屋根裏の魔女、恋を忍ぶ

――大好き。

決して、叶わない恋だとわかっているけど、夢で想うだけで、幸せです。

と思ってただけなのに、なんで、こんなことに……。



ワケあって、伯爵邸の屋根裏に引き籠るリリアーナは、巷では魔女だと噂されていた。

そんな中、社交界の華と呼ばれる姉とその婚約者である公爵が、晩餐で毒を盛られた。
「犯人はリリアーナ」と誰もが言い、暗殺計画まで持ち上がっている様子。
暗殺を命じられたのは、わたしを冷然と見やる、片想いの相手。

引き籠り歴十二年。誰よりも隠れ暮らすのは得意。
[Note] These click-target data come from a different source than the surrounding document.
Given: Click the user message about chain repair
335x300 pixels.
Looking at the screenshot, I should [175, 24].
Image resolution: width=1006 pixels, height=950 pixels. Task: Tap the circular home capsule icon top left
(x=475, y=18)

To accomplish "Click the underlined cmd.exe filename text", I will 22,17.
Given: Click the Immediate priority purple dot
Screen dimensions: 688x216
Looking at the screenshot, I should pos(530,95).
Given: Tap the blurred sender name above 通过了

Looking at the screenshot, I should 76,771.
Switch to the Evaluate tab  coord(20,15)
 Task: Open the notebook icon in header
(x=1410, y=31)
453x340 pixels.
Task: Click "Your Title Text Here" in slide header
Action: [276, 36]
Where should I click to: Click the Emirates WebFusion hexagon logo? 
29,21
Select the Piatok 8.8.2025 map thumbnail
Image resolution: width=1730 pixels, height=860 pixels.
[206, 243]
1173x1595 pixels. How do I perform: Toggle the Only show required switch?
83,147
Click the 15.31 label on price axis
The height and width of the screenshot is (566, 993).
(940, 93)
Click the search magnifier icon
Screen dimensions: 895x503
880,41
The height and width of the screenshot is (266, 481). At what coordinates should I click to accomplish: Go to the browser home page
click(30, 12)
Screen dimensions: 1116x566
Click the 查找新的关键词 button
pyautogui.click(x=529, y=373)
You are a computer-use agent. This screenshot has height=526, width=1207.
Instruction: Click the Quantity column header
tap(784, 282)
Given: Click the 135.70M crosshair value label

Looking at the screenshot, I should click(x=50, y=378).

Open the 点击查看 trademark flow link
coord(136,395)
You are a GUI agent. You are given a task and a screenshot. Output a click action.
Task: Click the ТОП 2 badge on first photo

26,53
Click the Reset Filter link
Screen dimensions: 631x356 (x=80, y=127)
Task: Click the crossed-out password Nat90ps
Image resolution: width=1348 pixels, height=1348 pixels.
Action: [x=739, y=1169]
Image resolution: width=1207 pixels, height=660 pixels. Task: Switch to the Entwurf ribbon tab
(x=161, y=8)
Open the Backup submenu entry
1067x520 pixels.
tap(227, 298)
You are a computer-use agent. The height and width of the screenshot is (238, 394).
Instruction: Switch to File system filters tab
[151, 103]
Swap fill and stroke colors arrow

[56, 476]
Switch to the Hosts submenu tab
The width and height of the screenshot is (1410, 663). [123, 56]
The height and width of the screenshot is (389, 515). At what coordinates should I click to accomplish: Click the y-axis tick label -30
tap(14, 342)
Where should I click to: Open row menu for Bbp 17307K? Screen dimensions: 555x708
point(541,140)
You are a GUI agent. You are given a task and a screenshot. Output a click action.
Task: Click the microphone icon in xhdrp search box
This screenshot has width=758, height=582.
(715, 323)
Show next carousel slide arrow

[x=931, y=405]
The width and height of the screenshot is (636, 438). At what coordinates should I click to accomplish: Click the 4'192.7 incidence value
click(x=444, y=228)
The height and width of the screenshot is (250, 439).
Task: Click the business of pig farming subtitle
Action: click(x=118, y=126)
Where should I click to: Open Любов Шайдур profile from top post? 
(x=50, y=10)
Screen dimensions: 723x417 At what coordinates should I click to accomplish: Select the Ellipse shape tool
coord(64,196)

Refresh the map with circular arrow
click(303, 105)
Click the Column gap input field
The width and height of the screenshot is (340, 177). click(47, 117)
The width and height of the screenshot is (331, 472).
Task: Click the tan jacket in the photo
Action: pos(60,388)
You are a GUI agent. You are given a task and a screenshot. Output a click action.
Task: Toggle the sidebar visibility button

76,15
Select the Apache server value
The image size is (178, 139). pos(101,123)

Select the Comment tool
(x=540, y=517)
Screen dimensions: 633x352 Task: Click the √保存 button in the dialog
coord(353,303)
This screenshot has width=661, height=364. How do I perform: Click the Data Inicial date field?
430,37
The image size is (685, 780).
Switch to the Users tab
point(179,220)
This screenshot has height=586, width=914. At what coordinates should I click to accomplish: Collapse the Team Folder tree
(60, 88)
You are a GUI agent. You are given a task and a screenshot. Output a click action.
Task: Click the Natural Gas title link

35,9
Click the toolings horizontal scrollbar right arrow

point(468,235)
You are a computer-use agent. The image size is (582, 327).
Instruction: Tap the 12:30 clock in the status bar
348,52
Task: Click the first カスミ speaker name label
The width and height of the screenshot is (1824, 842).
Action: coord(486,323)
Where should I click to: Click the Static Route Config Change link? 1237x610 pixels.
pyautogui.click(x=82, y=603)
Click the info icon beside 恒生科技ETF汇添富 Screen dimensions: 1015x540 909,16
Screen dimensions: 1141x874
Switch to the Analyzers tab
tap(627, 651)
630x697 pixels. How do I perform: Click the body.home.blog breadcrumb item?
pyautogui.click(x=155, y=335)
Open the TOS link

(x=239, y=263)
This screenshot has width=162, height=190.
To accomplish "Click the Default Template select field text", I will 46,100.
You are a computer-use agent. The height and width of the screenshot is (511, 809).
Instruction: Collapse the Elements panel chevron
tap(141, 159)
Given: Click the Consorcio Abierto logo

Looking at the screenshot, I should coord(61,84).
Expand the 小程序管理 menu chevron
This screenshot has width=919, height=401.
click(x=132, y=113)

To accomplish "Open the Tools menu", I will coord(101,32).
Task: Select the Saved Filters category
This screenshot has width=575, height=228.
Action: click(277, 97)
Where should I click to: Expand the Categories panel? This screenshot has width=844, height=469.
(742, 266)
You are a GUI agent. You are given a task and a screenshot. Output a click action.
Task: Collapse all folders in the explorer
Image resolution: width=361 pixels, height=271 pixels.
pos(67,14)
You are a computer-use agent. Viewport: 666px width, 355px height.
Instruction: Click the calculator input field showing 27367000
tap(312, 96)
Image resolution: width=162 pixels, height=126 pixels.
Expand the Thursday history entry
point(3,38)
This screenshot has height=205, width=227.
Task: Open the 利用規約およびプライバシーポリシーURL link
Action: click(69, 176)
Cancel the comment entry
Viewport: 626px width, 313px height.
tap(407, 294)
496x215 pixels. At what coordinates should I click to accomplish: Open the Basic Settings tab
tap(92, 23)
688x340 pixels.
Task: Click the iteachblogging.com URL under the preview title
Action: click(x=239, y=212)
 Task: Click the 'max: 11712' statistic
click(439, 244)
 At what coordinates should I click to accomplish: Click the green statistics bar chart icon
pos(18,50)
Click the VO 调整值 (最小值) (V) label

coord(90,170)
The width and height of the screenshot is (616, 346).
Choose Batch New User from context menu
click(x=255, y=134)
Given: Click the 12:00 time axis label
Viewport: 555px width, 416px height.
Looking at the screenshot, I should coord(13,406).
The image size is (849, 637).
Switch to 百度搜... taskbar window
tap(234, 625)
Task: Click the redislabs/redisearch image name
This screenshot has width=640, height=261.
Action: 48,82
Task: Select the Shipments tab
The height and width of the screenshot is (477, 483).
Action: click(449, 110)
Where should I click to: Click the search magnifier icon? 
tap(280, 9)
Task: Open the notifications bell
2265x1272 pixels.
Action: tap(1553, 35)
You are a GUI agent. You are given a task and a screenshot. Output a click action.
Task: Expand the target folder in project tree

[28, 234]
見つからないように隠れて逃げ続け、生き延びてみせる! と決意したのも束の間、あっさりと絶体絶命に陥る。

諦めかけたその時、事件が起こり……?

人の顔色伺い過ぎて、謎解き上手になった小心者令嬢と不器用騎士が、途中から両片想いを拗らせてゆくお話です。


暗ーい感じで始まりますが、最後は明るく終わる予定。『ざまぁ』はそれほどありません。





 ≪第二部≫(第一部のネタバレややあり?)

 幼いレイモンドとその両親を乗せた馬車が、夜の森で襲われた。
 手をくだしたのは『黒い制服の騎士』で――――――。


 一方、幸せいっぱいのロンサール邸では、ウェイン卿とノワゼット公爵、ランブラーとロブ卿までが、ブランシュとわたしを王都から遠ざけようとしているみたい。

 何か理由があるの?

 どうやら、わたしたち姉妹には秘密にしたいほど不穏な企みが、どこかで進行しているようす。
 その黒幕は、毒蛇公爵の異名をとるブルソール国務卿?
 それとも、闇社会を牛耳る裏組織?

 ……いえいえ! わたしのような小娘が首を突っ込むような問題じゃありませんとも。
 そんなことは騎士の皆様にお任せして、次の社交シーズンに向けて頑張ろうっと。
 目標は、素敵で完璧なウェイン卿の隣に立つにふさわしい淑女になること!
 
 だけど、あら?

 わたし、あることに気がついちゃったかも……?

 

 あまあま恋愛×少しファンタジー×コージーミステリーなお話です。
 
 登場人物たち悩み抜いて迷走しますが、明るく完結予定です。


 不定期更新とさせていただきます。